Energía de la biomasa

La generación de energía mediante la utilización y el aprovechamiento de productos naturales es una de las industrias del futuro. Se conoce como biomasa energética al conjunto de materia orgánica, de origen vegetal o animal, incluyendo los materiales procedentes de su transformación natural o artificial. En el aprovechamiento de la biomasa como fuente energética se emplean principalmente árboles, plantas, animales y deshechos animales y vegetales.

La energía de la biomasa es utilizada principalmente para la producción de biogás, la generación de energía térmica para el secado de productos agrícolas y madera, y la generación de electricidad mediante la combustión de residuos.

Antes de que se utilizara el carbón, la biomasa era la única fuente de energía en el mundo. Hoy en día ya se conocen y se usan otras formas de combustibles procedentes de la biomasa como como el biogás o el etanol.

Aprovechamiento de la biomasa.

Ésta es la única fuente de energía por completo neutra en CO2, lo que quiere decir que no hace aumentar el bióxido de carbono en la atmósfera, con lo que contribuye a reducir el cambio climático.

Existen muchos tipos de combustibles de biomasa. Los más utilizados son la biomasa leñosa o madera, residuos del procesado de la madera y paja como residuo agrícola; mientras que otros, menos utilizados como combustibles,

son la biomasa procedente de residuos ganaderos, residuos forestales, residuos agrícolas, residuos orgánicos de industria y residuos de plantaciones de frutas, parques públicos, y cultivos energéticos.

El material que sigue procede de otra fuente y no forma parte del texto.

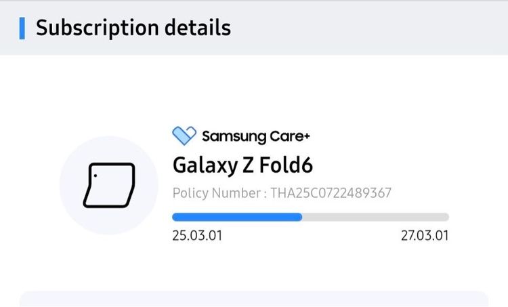
Task: Click the blue accent bar beside the heading
Action: click(22, 28)
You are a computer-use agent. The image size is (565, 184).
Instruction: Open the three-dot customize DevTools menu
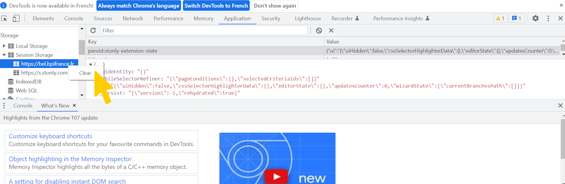click(x=548, y=18)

En algunos países europeos, como Alemania, Francia y Holanda, los residuos animales se están convirtiendo en un problema, pero pueden utilizarse para producir energía a través de un proceso de fermentación. En China han estado utilizando esta tecnología desde hace más de 200 años. Actualmente tienen 10 millones de digestores de biogás que aprovechan los residuos animales.

El aprovechamiento de los recursos de la biomasa vegetal se ha usado tradicionalmente y cada vez adquiere mayor relevancia por su gran potencial económico, ya que existen importantes volúmenes anuales de producción agraria, cuyos subproductos se pueden usar como fuente de energía e incluso ya se están potenciando los llamados cultivos energéticos, específicos para este fin.